『Zola ゾラ』© 2021 Bird of Paradise. All Rights Reserved

148を数えるTwitter投稿を原作に、注目の女優と女性監督を揃えて、『ミッドサマー』らを代表作に持つスタジオA24が映画化した『Zola ゾラ』。感度の高いリアルストーリーは常に危なげで、「友だち格差」の現実にじわじわと切り込んでいく怖さもある。刺激が欲しい方にオススメの今どき感満載の映画です。

 

拡散されたリアル・ストーリーを映画化


アメリカ生まれの映画『Zola ゾラ』は冒頭から主人公のゾラが「私とこの子の話、聞きたい?」と、もったいぶってきます。好奇心もくすぐられます。乗っかったら、次々とスクロールしていきたくなるような感覚を覚える展開です。

『Zola ゾラ』© 2021 Bird of Paradise. All Rights Reserved

それもそのはず。デトロイトに住む一般女性で、職業ストリッパーのアザイア“ゾラ”キングが自らの実体験をTwitterに投稿した148を数える“つぶやき”から生まれたリアル・ストーリーなのです。投稿された2015年当時、それは瞬く間に拡散され、ネット上では「ストリッパー・サーガ」と呼ばれたそう。ただし、単なる淫らでヤバい話だけに終わらなかったから「サーガ(=叙事詩)」と称されるほど神格化され、『ミッドサマー』ら若者の感性をくすぐる作品が得意なスタジオA24によって、こうして映画化されるに至るわけです。
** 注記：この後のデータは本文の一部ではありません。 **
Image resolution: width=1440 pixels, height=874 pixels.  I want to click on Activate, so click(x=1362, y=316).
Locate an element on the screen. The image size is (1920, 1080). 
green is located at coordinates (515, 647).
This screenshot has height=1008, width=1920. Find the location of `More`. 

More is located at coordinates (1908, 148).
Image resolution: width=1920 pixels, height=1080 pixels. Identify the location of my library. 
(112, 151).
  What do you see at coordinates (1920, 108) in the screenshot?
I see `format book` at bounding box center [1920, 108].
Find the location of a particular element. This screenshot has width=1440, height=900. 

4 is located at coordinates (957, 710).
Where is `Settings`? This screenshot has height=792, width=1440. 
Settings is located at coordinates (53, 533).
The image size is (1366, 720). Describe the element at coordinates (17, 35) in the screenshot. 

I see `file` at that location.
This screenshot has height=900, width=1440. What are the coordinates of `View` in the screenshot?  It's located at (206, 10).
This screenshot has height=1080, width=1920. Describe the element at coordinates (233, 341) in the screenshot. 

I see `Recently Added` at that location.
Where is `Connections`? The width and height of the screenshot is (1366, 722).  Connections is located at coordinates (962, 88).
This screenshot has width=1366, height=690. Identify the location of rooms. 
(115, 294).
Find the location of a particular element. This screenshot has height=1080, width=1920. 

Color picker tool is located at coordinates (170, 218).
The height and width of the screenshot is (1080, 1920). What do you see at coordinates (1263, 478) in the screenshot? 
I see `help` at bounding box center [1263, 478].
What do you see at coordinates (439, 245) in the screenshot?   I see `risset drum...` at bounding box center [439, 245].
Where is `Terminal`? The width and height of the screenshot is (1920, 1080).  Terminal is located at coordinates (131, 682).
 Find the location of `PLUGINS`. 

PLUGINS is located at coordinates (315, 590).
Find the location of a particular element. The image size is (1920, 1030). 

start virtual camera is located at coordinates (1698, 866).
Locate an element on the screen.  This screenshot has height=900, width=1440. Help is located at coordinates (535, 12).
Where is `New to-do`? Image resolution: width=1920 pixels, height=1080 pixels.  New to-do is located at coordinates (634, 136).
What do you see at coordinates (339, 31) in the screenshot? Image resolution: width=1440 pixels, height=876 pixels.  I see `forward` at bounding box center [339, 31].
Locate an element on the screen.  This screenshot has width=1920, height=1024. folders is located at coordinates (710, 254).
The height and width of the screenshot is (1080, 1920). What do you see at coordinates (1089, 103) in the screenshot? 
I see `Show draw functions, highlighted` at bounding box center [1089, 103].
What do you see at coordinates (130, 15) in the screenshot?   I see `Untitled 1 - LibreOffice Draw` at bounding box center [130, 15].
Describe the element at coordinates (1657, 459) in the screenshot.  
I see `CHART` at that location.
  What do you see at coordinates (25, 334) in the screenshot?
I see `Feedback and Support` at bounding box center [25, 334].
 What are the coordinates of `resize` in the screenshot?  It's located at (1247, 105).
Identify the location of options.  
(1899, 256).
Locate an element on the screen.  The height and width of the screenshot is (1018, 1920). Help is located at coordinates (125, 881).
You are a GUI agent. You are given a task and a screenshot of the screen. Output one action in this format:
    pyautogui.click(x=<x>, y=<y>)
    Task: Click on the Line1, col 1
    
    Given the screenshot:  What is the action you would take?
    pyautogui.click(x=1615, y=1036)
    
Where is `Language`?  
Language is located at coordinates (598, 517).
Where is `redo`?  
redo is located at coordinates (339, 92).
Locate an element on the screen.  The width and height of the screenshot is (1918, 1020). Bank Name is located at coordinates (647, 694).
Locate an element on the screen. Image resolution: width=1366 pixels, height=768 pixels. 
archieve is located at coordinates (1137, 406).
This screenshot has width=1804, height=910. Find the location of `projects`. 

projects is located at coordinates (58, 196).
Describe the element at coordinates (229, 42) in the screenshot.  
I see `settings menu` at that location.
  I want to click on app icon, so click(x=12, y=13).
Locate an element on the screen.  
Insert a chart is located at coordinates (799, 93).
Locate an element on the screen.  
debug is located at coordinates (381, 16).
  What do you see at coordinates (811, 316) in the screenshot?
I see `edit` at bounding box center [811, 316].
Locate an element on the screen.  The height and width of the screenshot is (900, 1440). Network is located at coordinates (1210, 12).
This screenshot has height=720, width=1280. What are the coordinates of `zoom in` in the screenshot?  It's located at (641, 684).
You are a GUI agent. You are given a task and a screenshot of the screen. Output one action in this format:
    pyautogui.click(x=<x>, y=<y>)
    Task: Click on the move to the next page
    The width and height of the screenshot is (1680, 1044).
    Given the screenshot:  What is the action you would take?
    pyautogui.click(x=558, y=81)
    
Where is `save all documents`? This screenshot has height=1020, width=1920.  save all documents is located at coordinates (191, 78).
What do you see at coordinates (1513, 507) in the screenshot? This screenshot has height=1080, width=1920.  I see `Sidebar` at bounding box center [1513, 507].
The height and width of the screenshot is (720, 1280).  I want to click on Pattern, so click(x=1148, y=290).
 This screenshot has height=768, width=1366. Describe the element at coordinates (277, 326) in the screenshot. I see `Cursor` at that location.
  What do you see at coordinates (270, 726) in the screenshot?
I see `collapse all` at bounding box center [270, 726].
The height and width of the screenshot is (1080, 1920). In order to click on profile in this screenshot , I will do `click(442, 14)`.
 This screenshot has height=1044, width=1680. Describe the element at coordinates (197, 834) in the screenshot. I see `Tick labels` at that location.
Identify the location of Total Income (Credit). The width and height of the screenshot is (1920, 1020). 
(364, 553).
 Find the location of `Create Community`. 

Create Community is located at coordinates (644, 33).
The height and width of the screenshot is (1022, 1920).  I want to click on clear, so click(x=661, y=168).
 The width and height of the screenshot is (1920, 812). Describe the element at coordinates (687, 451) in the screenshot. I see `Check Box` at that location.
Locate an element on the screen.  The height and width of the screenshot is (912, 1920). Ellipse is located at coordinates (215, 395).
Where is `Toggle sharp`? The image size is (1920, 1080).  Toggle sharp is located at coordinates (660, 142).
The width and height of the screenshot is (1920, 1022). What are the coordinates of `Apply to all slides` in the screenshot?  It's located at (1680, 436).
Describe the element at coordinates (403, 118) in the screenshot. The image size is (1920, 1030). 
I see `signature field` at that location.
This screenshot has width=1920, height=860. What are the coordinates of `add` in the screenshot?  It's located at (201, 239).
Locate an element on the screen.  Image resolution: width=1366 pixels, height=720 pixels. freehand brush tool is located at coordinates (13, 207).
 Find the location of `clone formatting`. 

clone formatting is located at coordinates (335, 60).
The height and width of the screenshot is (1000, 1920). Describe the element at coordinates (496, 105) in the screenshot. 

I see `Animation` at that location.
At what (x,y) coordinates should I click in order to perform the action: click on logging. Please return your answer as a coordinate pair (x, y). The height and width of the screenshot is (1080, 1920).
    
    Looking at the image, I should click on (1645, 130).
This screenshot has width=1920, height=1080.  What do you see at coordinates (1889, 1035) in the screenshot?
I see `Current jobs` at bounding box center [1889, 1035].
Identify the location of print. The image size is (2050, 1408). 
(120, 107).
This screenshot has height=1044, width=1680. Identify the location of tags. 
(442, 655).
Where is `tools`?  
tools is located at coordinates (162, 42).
映画『Zola ゾラ』のテーマは率直に言うと、友達間で差を持ち合わせた「女の友だち格差」の現実です。育った環境なのか、人種の違いなのか、埋められない溝があることに気づかされる瞬間の“あるある”が描かれています。

『Zola ゾラ』© 2021 Bird of Paradise. All Rights Reserved

ゾラが格差を感じた彼女は、自分と同じ職業のストリップダンサーのステファニです。ある日、2人は出会い、導かれるままフロリダ州タンパ行きの旅に誘われ、はじめはまるで恋に落ちたように高揚感に満ちています。意気投合してしまう相手に対して「友だちになれそう!」と思うことも、そもそもあるある。

タンパで手っ取り早く大金を稼ごうと思ったゾラでしたが、とんでもない目に遭う48時間が始まります。友だちステファニとの格差も広がっていきます。ゾラは黒人女性、ステファニは白人女性という見た目による違いではなく、荷物の大きさだったり、人間関係の築き方だったり、違いの感じ方は意外と見えにくいところに潜んでいるから厄介です。